We are called to separated from the world, living in the world, but not love what the world loves. I John 2 says "Do not love the world nor the things in the world. If anyone loves the world, the love of the Father is not in him. For all that is in the world, the lust of the flesh and the lust of the eyes and the boastful pride of life, is not from the Father, but is from the world. The world is passing away, and also its lusts; but the one who does the will of God lives forever." A lack of godliness in your life, fails to demonstrate that you have truly been changed by God. 
I believe this is why Jesus includes this after "Our Father," because too much "our Father" leads to  sentimentalism. This is a major issue in modern Christianity, we have dragged God's name down to our level. I have heard a number of Christians speak of God in such low level terms that actually does an injustice to His name. God is not our equal, He is not on our level nor are we on His. Today, we go to God as if He's expected to give us everything we desire, rather than to worship Him. 
Look, it's fine to submit your requests, your needs, but that's not the primary purpose of prayer. That's why Jesus includes our needs after we give God the reverence He deserves. God is our Father, however, He is still Most High and Almighty God, Who is worthy to be adored, praised and glorified. The Jews were well aware of this, in fact, they almost always immediately added another title after Father, to prevent the issue of sentimentalizing God. In other words, we are not to speak of God in earthly terms, but rather in a way that is fitting for His power and His holiness.  I often wonder how many times, Christians today, recite the Disciple's Prayer, without even knowing what they are saying.  

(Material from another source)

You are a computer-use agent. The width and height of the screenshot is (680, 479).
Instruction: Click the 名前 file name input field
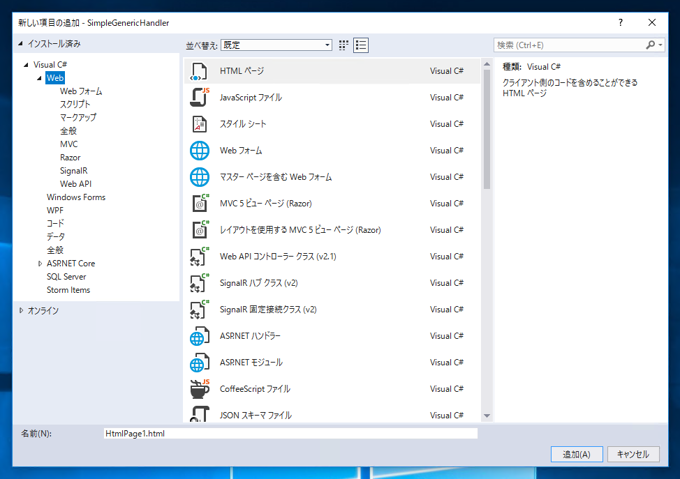click(x=291, y=433)
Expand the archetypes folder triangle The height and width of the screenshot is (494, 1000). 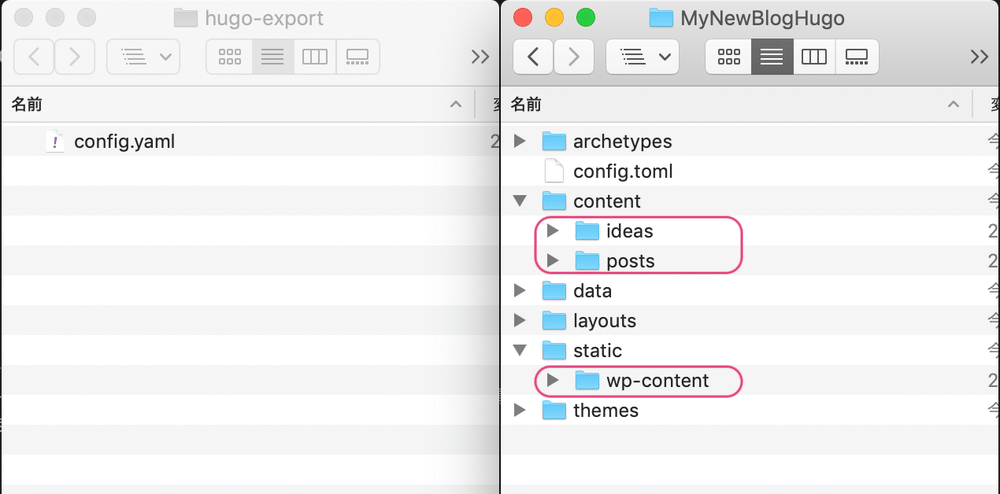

In John 12:28, Jesus says "Father, glorify Your name." Honoring the Father was His goal, "Let Your name be hallowed in My life." As followers of Christ, we should pay close attention to what Jesus is saying. We first begin to do this when we believe that God exists. You can never exalt God unless you believe that He exists. It has to begin there. By the way, Scripture never tries to prove that God exists, because God is axiomatic. An axiom is unprovable, it is a self-evident truth.
There are many who claim to believe in God, who do not hallow His name. The God they believe in is not the God He is really is! I frequently hear people say, "Well, my God would never send people to Hell!" To which I respond, "You're right! Your God doesn't exist." Believing in a God that doesn't exist does not hallow His name. You have to believe God is Who He says He is, not the one you've created, or want to believe in. Many have attempted to bring their concept of God into the church, where it has no place. To allow into your misconceptions of God that are wrong and unworthy, is to irreverence His holy name. When you do not understand who God is, you have not hallowed His name, you have taken it in vain. You can only hallow His name when you believe God is Who He says He is. To reverence God is to live in His consciousness.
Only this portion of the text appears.